▸ **WHAT THE TASK ASKS**: In the records below, find the line containing "Given: Expand the" and the line containing "Switch to the Claims"; please repeat exactly the lines from one to the other, both included, and nothing more.

┏━━

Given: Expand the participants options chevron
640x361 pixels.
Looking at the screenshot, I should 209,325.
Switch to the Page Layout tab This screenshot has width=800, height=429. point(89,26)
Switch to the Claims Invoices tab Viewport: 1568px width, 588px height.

┗━━
┏━━

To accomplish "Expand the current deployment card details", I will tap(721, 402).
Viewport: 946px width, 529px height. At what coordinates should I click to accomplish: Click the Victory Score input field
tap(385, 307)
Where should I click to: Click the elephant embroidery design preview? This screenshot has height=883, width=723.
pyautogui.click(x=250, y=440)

┗━━
┏━━

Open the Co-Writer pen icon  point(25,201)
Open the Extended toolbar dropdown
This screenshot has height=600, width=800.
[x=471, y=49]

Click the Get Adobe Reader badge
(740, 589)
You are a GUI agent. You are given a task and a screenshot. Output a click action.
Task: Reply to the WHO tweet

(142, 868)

┗━━

▸ **EXPECTED ANSWER**:
Given: Expand the participants options chevron
640x361 pixels.
Looking at the screenshot, I should 209,325.
Switch to the Page Layout tab This screenshot has width=800, height=429. point(89,26)
Switch to the Claims Invoices tab Viewport: 1568px width, 588px height.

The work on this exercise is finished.